Although the Oxford English Dictionary lists the etymology of “hooligan” as unascertained, one of the three speculations is that it derives from a popular music-hall song of the 1890s about a rowdy Irish family that went by that last name.
Looking at the records of 35,000 Union Army veterans who had served between 1861 and 1865, a 2010 study found that soldiers whose military units lacked a sense of camaraderie were six times more likely to have had heart attacks or strokes by their late fifties or early sixties than counterparts from units with strong esprit de corps. “Somehow being armed with close social bonds in the extremely stressful situation of battlefield combat,” said one of the researchers, “has a protective effect that continues long after the fighting has ended.”
Irving Berlin composed most of his songs in F-sharp major; the six sharp notes in the scale meant he could play the black keys of the piano almost exclusively.
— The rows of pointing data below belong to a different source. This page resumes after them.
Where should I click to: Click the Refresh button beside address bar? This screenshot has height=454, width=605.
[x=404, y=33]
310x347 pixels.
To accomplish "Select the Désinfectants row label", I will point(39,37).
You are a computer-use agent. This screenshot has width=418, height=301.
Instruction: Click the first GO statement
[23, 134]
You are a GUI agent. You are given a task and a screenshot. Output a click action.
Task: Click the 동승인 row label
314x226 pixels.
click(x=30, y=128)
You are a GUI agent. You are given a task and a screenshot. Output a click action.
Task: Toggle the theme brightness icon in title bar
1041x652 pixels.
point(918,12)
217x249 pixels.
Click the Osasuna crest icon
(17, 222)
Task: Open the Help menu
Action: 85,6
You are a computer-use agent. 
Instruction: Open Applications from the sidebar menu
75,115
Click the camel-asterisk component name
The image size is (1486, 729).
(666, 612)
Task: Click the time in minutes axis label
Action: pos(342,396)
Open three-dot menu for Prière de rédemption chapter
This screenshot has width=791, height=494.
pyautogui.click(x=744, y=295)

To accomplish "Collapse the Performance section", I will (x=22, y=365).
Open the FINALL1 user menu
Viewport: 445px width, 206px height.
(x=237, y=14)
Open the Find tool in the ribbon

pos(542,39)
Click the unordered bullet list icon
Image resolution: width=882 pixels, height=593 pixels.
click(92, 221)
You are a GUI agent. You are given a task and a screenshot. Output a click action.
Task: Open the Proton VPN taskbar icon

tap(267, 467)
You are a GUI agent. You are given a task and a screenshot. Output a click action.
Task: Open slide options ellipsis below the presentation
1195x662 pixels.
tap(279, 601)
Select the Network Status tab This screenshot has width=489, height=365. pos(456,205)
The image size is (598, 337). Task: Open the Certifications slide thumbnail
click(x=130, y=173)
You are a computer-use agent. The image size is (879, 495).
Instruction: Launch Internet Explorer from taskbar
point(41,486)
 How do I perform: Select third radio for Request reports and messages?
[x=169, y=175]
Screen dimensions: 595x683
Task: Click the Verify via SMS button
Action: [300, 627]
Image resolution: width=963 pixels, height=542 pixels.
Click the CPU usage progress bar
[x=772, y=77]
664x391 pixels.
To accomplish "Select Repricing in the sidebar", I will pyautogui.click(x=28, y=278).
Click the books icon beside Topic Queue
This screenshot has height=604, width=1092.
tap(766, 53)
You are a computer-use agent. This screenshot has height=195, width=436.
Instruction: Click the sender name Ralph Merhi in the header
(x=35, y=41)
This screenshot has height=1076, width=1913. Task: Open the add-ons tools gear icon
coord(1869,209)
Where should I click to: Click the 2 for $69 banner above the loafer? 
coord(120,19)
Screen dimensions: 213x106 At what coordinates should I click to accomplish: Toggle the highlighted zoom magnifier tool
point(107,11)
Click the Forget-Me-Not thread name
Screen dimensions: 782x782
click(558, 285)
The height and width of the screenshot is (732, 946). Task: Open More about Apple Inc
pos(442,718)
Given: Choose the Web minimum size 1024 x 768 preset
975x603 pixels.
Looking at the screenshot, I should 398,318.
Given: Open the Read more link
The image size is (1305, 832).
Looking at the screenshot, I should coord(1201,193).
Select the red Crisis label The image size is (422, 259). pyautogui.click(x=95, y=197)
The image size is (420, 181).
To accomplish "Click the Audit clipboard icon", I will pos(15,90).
Eventually, for purposes of technical variety, he had a lever mechanism installed that allowed him to modulate into other keys without changing his playing.
In one of the earliest references to the tragedy of the commons—a concept that describes how people use natural resources to their advantage without considering the cost to society—the economist William Forster Lloyd asked in 1833, “Why are the cattle on a common so puny and stunted? Why is the common itself so bare-worn and cropped so differently from adjoining enclosures?”
In a tenth-century epistle by Ismaili collective the Brethren of Purity, animals put the actions of mankind on trial. “Your judges and jurists are the basest, wickedest pharaohs and tyrants!” declares a parrot prosecutor. A human is no sooner appointed judge than he is seen “trotting along on a prancing mule or an ass out of Egypt with a saddle and a parasol trailing to the ground,” all this being “the gift of a despot” or paid for by “what he could wring from the due of orphans and divert from the charitable trusts.”